Let's go to the gline.js. So the month looks like this, okay? So the month looks like that. So that's the first seven characters of the date. So if we look at the date, date looks like that. The month is the first seven characters. And this is the data that I've got to give it. We'll clean that up in a second. That data will look better in a moment. Go back to gline.py. And so this is... We're doing a... The key is a tuple, which is the month, and which organization it is that did it. And
it's only in the top ten organizations. And then we're going to do a... We're going to basically do a dictionary where the key is a tuple. And then we're going to sort it. Sort by key in this case, not by value. That's... And the months is going to sort that. And then we're going to write all this data out into gline.js. So let's go ahead and run this. And again, this is just the data that has to be written in a way that the JavaScript can understand it. Python, gline, python3, gline.py. Okay, so top ten
organizations. So let's take a look at that JavaScript. So this is what it looks like. So it just so happens that you got to tell it the... These are the data points, these are the lines. So this is the year, the line for University of Michigan, gmail.com, swinsburg.com. So this first column is that line points and the next line points. So all this code was to get the data in such a way that I could produce this JavaScript file. Because if I look at gline.htm, I need that data in that particular format. And I've got
all this stuff. I make a line chart. And I draw it with this data, that data. I had to go read all the documentation on how to figure this stuff out. And that's the data that I'm going to use. And I had to figure this out. And I had to transform it and make it pretty. It took me quite a while to get this to work. And this is not a JavaScript class nor a how to visualize in D3. But basically, we pulled all that stuff in. And here's the gline that came from the JavaScript.

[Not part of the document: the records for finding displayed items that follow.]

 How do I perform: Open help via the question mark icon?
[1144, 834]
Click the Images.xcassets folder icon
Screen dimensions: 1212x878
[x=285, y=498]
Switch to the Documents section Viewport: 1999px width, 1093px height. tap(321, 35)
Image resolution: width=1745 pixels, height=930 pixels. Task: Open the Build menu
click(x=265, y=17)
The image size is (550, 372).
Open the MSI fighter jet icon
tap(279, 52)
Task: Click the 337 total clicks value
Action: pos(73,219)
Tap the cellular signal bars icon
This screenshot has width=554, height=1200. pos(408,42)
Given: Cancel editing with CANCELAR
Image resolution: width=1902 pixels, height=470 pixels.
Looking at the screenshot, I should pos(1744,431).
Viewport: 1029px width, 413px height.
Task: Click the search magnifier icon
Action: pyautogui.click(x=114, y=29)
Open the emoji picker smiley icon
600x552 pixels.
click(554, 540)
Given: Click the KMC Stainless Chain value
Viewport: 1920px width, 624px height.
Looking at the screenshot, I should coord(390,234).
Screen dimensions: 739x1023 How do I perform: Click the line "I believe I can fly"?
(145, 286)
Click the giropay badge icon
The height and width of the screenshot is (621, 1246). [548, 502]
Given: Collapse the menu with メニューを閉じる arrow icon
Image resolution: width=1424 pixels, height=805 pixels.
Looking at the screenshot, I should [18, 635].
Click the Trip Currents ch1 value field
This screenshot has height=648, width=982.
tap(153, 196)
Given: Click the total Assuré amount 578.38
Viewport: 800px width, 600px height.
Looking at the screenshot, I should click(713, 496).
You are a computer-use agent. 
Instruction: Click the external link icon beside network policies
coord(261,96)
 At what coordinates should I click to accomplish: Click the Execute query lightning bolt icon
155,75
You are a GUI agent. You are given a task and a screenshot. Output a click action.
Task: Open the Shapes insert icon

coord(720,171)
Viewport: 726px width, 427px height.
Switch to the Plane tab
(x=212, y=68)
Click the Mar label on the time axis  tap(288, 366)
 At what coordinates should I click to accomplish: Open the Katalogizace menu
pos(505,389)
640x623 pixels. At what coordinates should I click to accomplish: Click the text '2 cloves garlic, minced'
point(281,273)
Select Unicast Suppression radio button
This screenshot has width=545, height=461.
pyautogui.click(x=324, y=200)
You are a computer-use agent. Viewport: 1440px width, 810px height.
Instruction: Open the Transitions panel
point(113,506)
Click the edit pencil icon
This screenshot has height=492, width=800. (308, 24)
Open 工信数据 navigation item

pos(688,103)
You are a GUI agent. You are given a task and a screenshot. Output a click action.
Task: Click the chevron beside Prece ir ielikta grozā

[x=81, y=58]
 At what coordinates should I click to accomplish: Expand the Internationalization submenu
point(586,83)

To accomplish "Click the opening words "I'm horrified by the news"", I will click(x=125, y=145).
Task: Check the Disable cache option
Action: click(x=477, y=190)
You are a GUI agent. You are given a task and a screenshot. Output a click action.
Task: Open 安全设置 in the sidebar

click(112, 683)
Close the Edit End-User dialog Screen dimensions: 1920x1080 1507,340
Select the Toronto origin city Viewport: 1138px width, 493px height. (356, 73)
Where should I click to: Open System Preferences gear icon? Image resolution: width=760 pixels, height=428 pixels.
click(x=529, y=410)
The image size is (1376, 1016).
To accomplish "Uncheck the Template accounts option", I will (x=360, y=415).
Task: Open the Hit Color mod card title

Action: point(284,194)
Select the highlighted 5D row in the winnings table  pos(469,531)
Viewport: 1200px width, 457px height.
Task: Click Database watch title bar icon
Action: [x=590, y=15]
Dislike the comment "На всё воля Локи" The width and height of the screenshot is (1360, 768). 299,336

And then it makes an array to data table. And then that data table is what gline draws. So with no further ado, let's open gline.htm to show that data. So there you go. That's the Sakai developer participation from 2015 through 2005 through 2015, based on which organizations did the most commits in Sakai. And so I know that I haven't done all this code full justice. There's a lot of code here. The fun is just to kind of run it and see it. And then when the time comes to come back and see the techniques that
are used when you're trying to build your own visualization pipeline. So I hope that you found this useful. You know, this is a lot of code. Hard to explain in 15, 20 minutes. But I hope you take some time and look it over. And I hope you found all these videos. This is kind of the last walk-through video for chapter 16 of the book. And so I hope that I will see you on the net. Thank you.